If you still want to buy bigger, do it money smart
On the flip side, if you are viewing your real estate purchase as an investment in a stable, reliably appreciating market area, and you truly want a larger house (with the more cleaning, furnishing, etc that goes with it), then having something more expensive that you can well afford may be a great idea for your family.
In determining whether you can well afford your larger dream home, I like the threshold of only upsizing if you can afford to buy it with a 15-year mortgage and 20% down. Starting over with a new 30-year mortgage (assuming your first home was probably a 30-year mortgage) and restarting the front-loading interest is not an optimal approach if you’re truly in an ‘investment’ mindset.
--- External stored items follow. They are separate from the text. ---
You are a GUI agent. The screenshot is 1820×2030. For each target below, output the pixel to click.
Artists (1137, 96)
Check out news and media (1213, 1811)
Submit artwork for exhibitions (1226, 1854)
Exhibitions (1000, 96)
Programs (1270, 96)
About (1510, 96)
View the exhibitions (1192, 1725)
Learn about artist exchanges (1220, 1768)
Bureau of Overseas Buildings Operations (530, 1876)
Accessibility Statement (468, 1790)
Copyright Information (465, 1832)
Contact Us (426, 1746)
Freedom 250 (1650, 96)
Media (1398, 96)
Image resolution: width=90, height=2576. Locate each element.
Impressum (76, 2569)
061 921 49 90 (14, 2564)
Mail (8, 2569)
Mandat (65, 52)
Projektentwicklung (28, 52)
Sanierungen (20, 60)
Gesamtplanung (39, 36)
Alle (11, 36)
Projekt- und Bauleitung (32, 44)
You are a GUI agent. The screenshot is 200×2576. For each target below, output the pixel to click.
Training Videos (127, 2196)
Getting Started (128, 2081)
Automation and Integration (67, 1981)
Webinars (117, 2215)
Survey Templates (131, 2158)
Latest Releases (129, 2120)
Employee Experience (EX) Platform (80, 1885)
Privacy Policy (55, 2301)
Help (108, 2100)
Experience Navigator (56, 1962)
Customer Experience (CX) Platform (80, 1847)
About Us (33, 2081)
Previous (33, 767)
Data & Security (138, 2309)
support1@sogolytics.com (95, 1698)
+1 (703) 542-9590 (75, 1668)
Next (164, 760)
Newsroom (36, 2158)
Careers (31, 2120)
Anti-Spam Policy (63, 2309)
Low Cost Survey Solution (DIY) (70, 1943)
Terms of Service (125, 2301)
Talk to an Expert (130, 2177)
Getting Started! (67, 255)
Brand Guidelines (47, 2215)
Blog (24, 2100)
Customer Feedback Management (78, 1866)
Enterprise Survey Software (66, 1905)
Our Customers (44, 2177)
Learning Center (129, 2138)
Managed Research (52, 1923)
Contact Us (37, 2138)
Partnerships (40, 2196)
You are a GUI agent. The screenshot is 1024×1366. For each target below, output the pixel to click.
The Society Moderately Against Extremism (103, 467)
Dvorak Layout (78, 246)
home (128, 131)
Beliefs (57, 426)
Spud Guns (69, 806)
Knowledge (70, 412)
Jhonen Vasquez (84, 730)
Perhaps you can afford a bigger house, but just be sure to do the math (or reach out to me to help!) to make sure the costs are actually worth it to you.
In conclusion…
Ultimately, choices with your money are not inherently good or bad. There’s no right answer to when or whether you should upsize your home. I just want to challenge the narrative that once you have kids or once you make a certain salary, it’s time to scale up. At one point not long ago, all families lived in substantially smaller homes than Americans do today. There is not something inherently wrong with doing so.
The question is really what do you want to spend your hard earned dollars on and whether bigger really accomplishes the better you are looking for. Spend the time thinking of exactly what it is you want in a home, how much of that is temporary, and whether there are other options for achieving many of your current needs in your current home through strategic furnishings or even some renovations. This rethinking may turn out to be a very worthwhile investment of your time and may even save you from feeling dissatisfied yet again a few more years into a new, more expensive home.